Uma vez que, o contexto de trabalho docente está em constante mudança, pois é influenciado pela economia, política e os acontecimentos ao redor da escola, a formação dos educadores torna-se um processo permanente (LIBÂNEO; OLIVEIRA; TOSCHI, 2012). A formação inicial e continuada de professores é espaço legítimo para a construção de aprendizagens pelos educadores, pois reúne o grupo escolar em prol dos objetivos pedagógicos da instituição.
Por Greyce Rodrigues
[1] A nomenclatura escolhida tem por base o Modelo 3C (FUKS et. al, 2004).
Referências:
BORGES, Karen Selbach; NICHELE, Aline Grunewald; MENEZES, Crediné Silva de. Formação Continuada de Professores Através de Comunidades de Prática: um Estudo de Caso. Revista Brasileira de Informática na Educação, Volume 24, Número 2, 2016.
FREIRE, Paulo. Educação e mudança. 12. ed. Rio de Janeiro: Paz e Terra, 1983.
FUKS, Hugo; GEROSA, Marco Aurélio; RAPOSO, Alberto; LUCENA, Carlos. “O Modelo de Colaboração 3C no Ambiente AulaNet”. Informática na Educação: Teoria e Prática. Vol. 7, No. 1, Porto Alegre, 2004.
LIBANÊO, José Carlos; OLIVEIRA, João Ferreira de; TOSCHI, Mirza Seabra. Educação Escolar: políticas, estrutura e organização. São Paulo: Cortez, 2003.
SCHMITT, Marcelo Augusto Rauh. Ferramentas de projetos como recurso de aprendizagem. Tese (Doutorado em Informática na educação) – Universidade Federal do Rio Grande do Sul. Centro Interdisciplinar de Novas Tecnologias na Educação, Porto Alegre, p. 138, 2011.
VEIGA SIMÃO. Ana Margarida da; et al. Formação de professores em contextos colaborativos. Um projeto de investigação em curso. Sísifo/ Revista de ciências da educação. Nº08. Jan./abr. 2009.
WENGER, Etienne. Conceptual tools for CoPs as social learning systems: boundaries, identity, trajectories and participation. In C. Blackmore, Social Learning System and communities of practices, Springer, Londres: 2010a. p. 125-143.
WENGER, Etienne. Communities of practice and social learning systems: The career of a concept. In C. Blackmore, social learning systems and communities of practice, Springer, Londres: 2010b. p.179-198.
WENGER, Etienne; WHITE, Nancy; SMITH, John D.; ROWE, Kim. Technology for communities.CEFRIO Book Chapter v 5.2 – Jan 18, 2005.
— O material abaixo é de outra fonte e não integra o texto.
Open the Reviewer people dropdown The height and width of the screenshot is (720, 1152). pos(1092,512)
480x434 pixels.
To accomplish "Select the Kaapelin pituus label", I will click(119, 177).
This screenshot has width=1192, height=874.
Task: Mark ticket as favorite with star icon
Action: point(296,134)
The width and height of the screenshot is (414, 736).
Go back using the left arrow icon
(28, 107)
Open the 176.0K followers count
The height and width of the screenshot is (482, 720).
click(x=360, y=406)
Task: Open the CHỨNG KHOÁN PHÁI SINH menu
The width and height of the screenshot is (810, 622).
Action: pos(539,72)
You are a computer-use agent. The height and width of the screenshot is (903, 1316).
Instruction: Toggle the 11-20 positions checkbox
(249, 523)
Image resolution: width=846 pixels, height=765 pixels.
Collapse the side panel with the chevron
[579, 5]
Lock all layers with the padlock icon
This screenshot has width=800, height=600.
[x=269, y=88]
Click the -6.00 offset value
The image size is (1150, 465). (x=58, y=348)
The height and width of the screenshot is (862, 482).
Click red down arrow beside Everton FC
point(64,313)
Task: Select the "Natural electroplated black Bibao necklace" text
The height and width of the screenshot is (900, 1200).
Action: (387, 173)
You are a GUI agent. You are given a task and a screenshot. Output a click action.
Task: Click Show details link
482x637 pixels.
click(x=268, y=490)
No contexto educacional, considero que as tecnologias encontram-se como importantes ferramentas que auxiliam o fazer docente. Através da mesma é possível comunicar-se com os colegas de turma, relatar experiências, fazer questionamentos, elaborar documentos que nem sempre os profissionais conseguem realizá-lo de forma conjunta presencialmente.
O texto apresentado foi muito bem elaborado, abordando de forma clara e objetiva o funcionamento das comunidades de práticas nas instituições.
Excelente abordagem e segue exemplo para demais estudos na área.